**PROBLEM DESCRIPTION**
With nothing added or left out, output the listing that follows.

**THE RECORDS**
'''

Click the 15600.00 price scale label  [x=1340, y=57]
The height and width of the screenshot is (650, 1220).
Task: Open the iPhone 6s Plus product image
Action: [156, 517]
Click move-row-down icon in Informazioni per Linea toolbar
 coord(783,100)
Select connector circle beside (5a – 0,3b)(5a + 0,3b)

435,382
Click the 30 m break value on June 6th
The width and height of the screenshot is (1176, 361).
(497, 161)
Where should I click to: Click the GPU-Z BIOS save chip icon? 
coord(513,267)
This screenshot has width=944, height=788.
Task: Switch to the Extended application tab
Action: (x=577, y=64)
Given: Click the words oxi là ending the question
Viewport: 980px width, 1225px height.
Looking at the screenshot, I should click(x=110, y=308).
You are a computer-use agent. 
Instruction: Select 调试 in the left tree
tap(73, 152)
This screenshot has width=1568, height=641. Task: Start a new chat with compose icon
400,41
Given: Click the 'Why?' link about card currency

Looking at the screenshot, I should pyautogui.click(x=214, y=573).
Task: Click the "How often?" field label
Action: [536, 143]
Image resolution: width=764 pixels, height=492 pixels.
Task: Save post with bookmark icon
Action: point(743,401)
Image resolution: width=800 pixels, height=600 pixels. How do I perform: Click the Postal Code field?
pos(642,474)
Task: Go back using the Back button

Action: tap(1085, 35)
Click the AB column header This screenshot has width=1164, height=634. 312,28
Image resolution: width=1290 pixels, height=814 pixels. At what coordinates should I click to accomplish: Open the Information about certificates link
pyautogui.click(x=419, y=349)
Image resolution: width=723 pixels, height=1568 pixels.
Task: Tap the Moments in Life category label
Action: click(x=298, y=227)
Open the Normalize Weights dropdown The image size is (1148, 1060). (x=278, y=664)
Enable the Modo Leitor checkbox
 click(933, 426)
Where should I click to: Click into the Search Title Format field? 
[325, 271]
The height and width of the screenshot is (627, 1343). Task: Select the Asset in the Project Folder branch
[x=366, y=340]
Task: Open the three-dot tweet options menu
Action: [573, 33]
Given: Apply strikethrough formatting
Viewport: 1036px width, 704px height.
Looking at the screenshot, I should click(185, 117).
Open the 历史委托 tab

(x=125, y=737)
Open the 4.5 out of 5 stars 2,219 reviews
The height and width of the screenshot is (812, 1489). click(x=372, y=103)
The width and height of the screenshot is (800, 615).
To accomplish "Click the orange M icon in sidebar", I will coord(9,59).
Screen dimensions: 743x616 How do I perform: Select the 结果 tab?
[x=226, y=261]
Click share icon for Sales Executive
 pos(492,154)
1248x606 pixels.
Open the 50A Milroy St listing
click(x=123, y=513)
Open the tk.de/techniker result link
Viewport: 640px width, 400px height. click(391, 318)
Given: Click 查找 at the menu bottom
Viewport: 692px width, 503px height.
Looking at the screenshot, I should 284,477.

'''

**EXERCISE OUTPUT**
Click the 15600.00 price scale label  [x=1340, y=57]
The height and width of the screenshot is (650, 1220).
Task: Open the iPhone 6s Plus product image
Action: [156, 517]
Click move-row-down icon in Informazioni per Linea toolbar
 coord(783,100)
Select connector circle beside (5a – 0,3b)(5a + 0,3b)

435,382
Click the 30 m break value on June 6th
The width and height of the screenshot is (1176, 361).
(497, 161)
Where should I click to: Click the GPU-Z BIOS save chip icon? 
coord(513,267)
This screenshot has width=944, height=788.
Task: Switch to the Extended application tab
Action: (x=577, y=64)
Given: Click the words oxi là ending the question
Viewport: 980px width, 1225px height.
Looking at the screenshot, I should click(x=110, y=308).
You are a computer-use agent. 
Instruction: Select 调试 in the left tree
tap(73, 152)
This screenshot has width=1568, height=641. Task: Start a new chat with compose icon
400,41
Given: Click the 'Why?' link about card currency

Looking at the screenshot, I should pyautogui.click(x=214, y=573).
Task: Click the "How often?" field label
Action: [536, 143]
Image resolution: width=764 pixels, height=492 pixels.
Task: Save post with bookmark icon
Action: point(743,401)
Image resolution: width=800 pixels, height=600 pixels. How do I perform: Click the Postal Code field?
pos(642,474)
Task: Go back using the Back button

Action: tap(1085, 35)
Click the AB column header This screenshot has width=1164, height=634. 312,28
Image resolution: width=1290 pixels, height=814 pixels. At what coordinates should I click to accomplish: Open the Information about certificates link
pyautogui.click(x=419, y=349)
Image resolution: width=723 pixels, height=1568 pixels.
Task: Tap the Moments in Life category label
Action: click(x=298, y=227)
Open the Normalize Weights dropdown The image size is (1148, 1060). (x=278, y=664)
Enable the Modo Leitor checkbox
 click(933, 426)
Where should I click to: Click into the Search Title Format field? 
[325, 271]
The height and width of the screenshot is (627, 1343). Task: Select the Asset in the Project Folder branch
[x=366, y=340]
Task: Open the three-dot tweet options menu
Action: [573, 33]
Given: Apply strikethrough formatting
Viewport: 1036px width, 704px height.
Looking at the screenshot, I should click(185, 117).
Open the 历史委托 tab

(x=125, y=737)
Open the 4.5 out of 5 stars 2,219 reviews
The height and width of the screenshot is (812, 1489). click(x=372, y=103)
The width and height of the screenshot is (800, 615).
To accomplish "Click the orange M icon in sidebar", I will coord(9,59).
Screen dimensions: 743x616 How do I perform: Select the 结果 tab?
[x=226, y=261]
Click share icon for Sales Executive
 pos(492,154)
1248x606 pixels.
Open the 50A Milroy St listing
click(x=123, y=513)
Open the tk.de/techniker result link
Viewport: 640px width, 400px height. click(391, 318)
Given: Click 查找 at the menu bottom
Viewport: 692px width, 503px height.
Looking at the screenshot, I should 284,477.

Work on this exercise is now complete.